If GetRandom(Generator, 1, 2) = 1 Then

'show 1

If gWinner = 1 Then

'sorry, you lose, host wins by showing the car

Else

'the player switches to 3

If gWinner = 3 Then gWins += 1

End If

Else

'show 3

If gWinner = 3 Then

'sorry, you lose, host wins by showing the car

Else

'the player switches to 1

If gWinner = 1 Then gWins += 1

End If

End If

Case 3

'show one of the other two randomly (the host is clueless)

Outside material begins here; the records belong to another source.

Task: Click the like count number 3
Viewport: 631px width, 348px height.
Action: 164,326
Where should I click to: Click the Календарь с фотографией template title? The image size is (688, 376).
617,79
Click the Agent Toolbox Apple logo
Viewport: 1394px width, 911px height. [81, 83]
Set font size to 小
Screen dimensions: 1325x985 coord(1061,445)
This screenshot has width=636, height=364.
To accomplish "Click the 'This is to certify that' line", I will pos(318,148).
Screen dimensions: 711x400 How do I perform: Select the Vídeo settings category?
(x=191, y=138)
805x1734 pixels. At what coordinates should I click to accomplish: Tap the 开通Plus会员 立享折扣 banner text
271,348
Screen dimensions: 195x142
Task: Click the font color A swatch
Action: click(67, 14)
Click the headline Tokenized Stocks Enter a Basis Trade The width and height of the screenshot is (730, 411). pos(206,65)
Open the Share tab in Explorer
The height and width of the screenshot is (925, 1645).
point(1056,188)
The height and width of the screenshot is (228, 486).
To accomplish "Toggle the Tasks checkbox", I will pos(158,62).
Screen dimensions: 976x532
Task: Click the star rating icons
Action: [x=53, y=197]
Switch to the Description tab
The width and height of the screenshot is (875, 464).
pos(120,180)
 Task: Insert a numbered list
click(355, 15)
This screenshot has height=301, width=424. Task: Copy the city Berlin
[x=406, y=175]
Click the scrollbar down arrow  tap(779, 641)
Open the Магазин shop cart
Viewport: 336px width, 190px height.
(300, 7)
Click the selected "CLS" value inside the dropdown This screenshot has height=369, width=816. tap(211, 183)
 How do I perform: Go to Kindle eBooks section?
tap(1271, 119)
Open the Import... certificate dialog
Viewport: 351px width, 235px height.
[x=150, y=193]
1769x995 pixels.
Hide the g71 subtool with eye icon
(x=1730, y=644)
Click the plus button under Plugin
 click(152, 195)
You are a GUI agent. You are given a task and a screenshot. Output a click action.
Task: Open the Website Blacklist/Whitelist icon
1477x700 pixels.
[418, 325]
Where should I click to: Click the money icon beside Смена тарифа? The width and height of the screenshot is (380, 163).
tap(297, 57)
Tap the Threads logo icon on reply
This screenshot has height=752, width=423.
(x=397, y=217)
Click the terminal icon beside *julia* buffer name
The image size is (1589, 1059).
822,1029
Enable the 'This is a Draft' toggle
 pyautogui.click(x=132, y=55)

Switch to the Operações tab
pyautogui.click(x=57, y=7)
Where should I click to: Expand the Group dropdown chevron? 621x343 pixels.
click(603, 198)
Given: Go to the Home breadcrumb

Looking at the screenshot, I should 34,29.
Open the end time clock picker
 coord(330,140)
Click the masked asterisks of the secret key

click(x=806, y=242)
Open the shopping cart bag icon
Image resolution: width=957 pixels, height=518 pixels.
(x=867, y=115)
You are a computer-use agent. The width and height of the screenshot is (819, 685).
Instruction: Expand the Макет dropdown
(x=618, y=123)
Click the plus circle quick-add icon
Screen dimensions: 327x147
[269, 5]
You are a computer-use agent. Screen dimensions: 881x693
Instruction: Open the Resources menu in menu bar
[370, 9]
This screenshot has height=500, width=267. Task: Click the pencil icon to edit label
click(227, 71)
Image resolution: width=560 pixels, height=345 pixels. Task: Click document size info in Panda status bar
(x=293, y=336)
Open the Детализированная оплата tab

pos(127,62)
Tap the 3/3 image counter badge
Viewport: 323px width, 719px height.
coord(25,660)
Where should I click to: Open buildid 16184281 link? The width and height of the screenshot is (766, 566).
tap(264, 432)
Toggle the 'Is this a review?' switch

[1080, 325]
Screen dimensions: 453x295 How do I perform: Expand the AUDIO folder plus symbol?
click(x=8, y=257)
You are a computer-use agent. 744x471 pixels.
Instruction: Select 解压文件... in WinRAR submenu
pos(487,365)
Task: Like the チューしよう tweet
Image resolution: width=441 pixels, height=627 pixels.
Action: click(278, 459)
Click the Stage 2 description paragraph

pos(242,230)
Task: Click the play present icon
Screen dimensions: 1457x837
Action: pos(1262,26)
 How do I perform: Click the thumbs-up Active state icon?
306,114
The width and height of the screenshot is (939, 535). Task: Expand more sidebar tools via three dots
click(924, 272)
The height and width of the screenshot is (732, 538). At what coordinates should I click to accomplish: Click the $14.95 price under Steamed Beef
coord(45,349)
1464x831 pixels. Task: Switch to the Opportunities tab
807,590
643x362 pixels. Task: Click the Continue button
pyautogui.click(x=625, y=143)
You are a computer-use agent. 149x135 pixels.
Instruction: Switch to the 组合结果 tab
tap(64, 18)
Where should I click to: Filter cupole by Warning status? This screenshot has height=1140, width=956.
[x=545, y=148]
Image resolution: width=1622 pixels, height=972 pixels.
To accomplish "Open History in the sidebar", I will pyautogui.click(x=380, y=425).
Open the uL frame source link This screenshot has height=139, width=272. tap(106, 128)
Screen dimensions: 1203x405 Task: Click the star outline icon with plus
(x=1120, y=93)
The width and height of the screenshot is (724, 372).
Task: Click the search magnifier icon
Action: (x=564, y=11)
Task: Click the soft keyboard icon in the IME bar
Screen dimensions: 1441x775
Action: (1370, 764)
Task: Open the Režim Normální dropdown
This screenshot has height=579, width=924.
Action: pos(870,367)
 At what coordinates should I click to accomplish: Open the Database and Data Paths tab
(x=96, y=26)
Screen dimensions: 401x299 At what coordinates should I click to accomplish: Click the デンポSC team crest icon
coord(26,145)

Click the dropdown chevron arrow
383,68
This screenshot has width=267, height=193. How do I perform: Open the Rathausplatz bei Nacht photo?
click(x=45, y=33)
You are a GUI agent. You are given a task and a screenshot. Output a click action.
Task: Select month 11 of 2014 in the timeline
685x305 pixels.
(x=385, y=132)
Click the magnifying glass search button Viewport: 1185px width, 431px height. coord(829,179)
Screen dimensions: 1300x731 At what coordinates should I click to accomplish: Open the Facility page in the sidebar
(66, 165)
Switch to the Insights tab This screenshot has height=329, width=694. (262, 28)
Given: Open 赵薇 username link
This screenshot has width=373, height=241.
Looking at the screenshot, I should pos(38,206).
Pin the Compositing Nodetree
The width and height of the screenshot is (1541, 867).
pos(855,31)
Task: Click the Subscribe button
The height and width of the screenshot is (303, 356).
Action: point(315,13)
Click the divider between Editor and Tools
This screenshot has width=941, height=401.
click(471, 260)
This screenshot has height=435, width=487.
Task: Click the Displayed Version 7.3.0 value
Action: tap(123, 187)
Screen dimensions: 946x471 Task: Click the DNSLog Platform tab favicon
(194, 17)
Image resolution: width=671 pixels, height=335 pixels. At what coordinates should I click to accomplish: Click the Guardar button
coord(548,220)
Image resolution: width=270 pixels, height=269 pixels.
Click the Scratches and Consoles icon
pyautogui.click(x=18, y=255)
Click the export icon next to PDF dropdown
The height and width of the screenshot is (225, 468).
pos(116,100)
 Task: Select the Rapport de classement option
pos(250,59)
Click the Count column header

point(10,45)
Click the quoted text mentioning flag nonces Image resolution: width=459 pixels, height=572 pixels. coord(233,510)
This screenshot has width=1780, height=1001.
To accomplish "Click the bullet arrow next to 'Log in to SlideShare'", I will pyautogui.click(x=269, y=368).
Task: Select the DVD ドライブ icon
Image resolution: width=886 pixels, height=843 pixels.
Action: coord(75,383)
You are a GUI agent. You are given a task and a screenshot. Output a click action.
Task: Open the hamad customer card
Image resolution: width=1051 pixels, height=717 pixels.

If GetRandom(Generator, 1, 2) = 1 Then

'show 1

If gWinner = 1 Then

'sorry, you lose, host wins by showing the car

Else

'the player switches to 2

If gWinner = 2 Then gWins += 1

End If

Else

'show 2

If gWinner = 2 Then

'sorry, you lose, host wins by showing the car

Else

'the player switches to 1

If gWinner = 1 Then gWins += 1

End If

End If

End Select

Next gA

MsgBox("The win ratio for the switching strategy and clueless host is " & System.Convert.ToDouble(gWins / gCounter).ToString)

End Sub

##### Conclusion

By writing the code for the simulation, a simple explanation for the Monty Hall problem arises. In the beginning, there are two possible outcomes of the game: (a) the player randomly picks the winning door, with a probability 1/3 and (b) the winning door is one of the other two, with a probability 1-1/3=2/3. By showing a goat, the host removes the losing option when (b) is true. This means that by switching, the player gets the full 2/3 probability of success without need to further multiply it by 1/2 to account for the two doors of (b).